- DOCUMENT EXCERPT:
The most important thing you write when working with an AI coding agent isn't code. It's the spec.
A tight spec produces clean, focused work. Claude reads it, understands the boundaries, and executes within them. A vague spec produces wandering — the agent guesses at your intent, makes assumptions, and builds something that looks right but misses the point.
I've run hundreds of tasks through Claude Code at this point. The pattern is clear: the quality of the output is a direct function of the quality of the input. And the input isn't a prompt. It's a spec.
The three parts of a good spec
Every spec I write has three sections. No more, no less.
What
The end result you want. Describe the outcome, not the implementation steps. Let the agent figure out the how — that's what it's good at.
Constraints
What NOT to touch. What patterns to follow. What to avoid. This is where you prevent the agent from making "creative" decisions you'll have to undo.
Acceptance criteria
How to verify it's done. Concrete, testable conditions. "The build passes." "The test covers edge case X." "The page renders Y." No subjective language.
That's it. What, Constraints, Acceptance criteria. If your spec has these three things and nothing else, it's probably good enough.
Bad spec vs good spec
The difference is night and day. Here's a real example.
Add authentication to the app.
What kind of auth? Where does it go? What provider? What pages need protection? What happens after login? Claude will answer all of these questions by guessing. And its guesses won't match your intent.
Add magic link auth via Supabase.

- LIST OF TASKS:
a – From the article on writing specs for AI coding agents, quote the stretch from "The three parts" through "probably good enough.".
b – Answer these questions from the article on writing specs for AI coding agents:
(i) How many sections does every spec the writer produces have?
(ii) What three things does the Constraints section cover?
(iii) In the example, what kind of authentication is added, and through which service?

(Saved entries)

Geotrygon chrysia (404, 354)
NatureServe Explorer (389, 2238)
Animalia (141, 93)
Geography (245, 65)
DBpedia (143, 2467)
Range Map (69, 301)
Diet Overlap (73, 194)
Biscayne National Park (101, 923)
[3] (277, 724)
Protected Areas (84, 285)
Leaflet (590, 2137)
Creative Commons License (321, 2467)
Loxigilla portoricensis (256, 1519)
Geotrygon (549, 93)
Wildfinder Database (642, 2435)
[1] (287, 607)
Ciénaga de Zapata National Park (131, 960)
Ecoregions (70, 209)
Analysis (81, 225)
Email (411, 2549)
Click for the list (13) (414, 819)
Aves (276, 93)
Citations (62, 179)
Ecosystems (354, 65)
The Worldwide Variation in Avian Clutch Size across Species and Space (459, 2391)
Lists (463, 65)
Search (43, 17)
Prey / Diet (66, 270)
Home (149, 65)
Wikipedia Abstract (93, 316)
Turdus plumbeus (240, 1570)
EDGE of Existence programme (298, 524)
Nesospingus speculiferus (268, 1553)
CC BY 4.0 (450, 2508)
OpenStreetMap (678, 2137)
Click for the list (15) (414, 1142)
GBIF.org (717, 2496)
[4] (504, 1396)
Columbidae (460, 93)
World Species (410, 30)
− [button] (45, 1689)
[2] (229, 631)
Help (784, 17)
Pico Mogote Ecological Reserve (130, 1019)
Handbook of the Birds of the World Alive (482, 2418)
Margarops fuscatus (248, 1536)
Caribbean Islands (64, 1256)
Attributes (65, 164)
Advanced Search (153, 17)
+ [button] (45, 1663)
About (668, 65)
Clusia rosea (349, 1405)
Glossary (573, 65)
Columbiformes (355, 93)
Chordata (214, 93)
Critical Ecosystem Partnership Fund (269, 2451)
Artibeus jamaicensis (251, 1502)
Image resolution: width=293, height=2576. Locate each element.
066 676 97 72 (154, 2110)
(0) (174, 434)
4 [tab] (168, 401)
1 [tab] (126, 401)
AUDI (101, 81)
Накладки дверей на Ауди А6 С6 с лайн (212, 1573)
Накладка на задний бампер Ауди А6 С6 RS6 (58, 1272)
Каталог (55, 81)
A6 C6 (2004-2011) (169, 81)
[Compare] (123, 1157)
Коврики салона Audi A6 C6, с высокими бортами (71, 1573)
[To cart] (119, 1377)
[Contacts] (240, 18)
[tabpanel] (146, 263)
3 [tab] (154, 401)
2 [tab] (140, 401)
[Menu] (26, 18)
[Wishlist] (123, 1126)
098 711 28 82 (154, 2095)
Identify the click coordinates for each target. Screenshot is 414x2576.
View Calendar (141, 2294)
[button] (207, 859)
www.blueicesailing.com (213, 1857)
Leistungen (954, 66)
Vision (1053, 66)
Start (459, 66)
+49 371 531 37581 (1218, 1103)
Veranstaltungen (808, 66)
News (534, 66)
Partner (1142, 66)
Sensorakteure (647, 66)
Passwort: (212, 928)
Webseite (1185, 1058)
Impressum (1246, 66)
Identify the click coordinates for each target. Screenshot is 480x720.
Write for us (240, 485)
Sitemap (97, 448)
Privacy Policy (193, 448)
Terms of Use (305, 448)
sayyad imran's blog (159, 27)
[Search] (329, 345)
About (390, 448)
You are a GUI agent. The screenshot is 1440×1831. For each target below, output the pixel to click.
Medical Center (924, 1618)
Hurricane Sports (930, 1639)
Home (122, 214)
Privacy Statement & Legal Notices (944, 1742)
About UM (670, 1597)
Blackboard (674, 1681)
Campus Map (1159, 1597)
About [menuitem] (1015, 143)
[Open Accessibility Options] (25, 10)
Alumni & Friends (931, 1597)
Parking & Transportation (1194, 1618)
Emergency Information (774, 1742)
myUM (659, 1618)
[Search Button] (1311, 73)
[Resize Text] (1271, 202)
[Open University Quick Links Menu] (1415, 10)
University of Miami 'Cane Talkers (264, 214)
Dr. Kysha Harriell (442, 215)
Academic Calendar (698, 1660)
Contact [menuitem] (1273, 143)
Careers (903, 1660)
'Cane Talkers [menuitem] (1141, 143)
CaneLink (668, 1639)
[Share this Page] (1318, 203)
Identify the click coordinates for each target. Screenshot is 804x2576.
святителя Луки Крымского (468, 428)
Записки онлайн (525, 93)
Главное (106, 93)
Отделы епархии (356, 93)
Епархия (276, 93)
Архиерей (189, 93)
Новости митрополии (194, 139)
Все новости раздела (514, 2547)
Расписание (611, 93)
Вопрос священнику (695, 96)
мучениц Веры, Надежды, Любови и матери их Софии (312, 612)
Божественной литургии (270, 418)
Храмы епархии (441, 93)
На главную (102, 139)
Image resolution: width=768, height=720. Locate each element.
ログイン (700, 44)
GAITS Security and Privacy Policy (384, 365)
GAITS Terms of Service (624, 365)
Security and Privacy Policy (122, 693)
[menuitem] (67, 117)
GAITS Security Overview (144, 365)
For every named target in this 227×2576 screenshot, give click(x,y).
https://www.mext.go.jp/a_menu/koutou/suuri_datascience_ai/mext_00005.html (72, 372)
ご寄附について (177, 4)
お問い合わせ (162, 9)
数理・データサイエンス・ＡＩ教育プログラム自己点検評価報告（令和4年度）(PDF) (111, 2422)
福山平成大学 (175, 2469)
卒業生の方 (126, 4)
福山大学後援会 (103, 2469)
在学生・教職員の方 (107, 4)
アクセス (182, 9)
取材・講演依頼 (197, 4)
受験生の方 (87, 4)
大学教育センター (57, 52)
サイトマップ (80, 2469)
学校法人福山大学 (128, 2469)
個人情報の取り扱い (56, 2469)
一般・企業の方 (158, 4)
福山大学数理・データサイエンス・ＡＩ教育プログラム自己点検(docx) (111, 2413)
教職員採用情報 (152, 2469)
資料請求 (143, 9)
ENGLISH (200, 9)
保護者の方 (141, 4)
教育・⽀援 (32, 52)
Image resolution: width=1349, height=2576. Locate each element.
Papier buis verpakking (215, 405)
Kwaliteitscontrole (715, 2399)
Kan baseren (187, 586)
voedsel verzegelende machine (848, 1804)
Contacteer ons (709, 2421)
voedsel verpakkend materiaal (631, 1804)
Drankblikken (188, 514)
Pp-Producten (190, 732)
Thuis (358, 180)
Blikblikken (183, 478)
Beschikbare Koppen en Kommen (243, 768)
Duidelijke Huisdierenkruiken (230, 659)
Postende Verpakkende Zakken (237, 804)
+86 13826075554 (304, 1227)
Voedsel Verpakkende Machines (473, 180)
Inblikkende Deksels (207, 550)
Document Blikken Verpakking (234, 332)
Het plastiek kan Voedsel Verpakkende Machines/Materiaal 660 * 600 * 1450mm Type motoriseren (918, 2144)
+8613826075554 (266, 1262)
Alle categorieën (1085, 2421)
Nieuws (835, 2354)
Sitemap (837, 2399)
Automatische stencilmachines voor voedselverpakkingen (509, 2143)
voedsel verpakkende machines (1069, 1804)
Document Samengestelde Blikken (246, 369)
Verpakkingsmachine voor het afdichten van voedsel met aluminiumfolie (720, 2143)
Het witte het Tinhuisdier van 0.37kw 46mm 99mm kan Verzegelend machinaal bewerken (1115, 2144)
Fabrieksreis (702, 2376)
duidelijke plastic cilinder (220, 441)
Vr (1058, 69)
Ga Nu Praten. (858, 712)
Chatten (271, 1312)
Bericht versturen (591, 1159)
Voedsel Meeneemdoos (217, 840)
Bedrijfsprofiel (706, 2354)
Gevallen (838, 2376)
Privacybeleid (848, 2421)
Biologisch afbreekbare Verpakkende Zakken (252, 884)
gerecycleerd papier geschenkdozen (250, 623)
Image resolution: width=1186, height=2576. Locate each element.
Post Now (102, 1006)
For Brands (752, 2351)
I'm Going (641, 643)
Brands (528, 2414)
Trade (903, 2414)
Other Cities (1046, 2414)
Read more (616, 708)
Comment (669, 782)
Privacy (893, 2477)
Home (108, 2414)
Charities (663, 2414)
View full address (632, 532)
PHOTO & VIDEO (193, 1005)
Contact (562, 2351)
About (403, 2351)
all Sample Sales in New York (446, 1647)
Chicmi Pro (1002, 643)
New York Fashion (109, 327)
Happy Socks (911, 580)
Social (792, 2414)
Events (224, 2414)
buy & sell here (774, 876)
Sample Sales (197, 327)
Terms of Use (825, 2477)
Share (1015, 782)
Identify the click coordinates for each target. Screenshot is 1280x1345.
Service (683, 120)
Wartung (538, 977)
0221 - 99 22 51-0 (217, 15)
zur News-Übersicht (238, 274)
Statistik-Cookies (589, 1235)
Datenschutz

- WRITTEN RESPONSES:
a –
The three parts of a good spec
Every spec I write has three sections. No more, no less.
What
The end result you want. Describe the outcome, not the implementation steps. Let the agent figure out the how — that's what it's good at.
Constraints
What NOT to touch. What patterns to follow. What to avoid. This is where you prevent the agent from making "creative" decisions you'll have to undo.
Acceptance criteria
How to verify it's done. Concrete, testable conditions. "The build passes." "The test covers edge case X." "The page renders Y." No subjective language.
That's it. What, Constraints, Acceptance criteria. If your spec has these three things and nothing else, it's probably good enough.

b –
(i) Three.
(ii) What not to touch, what patterns to follow, and what to avoid.
(iii) Magic link auth, via Supabase.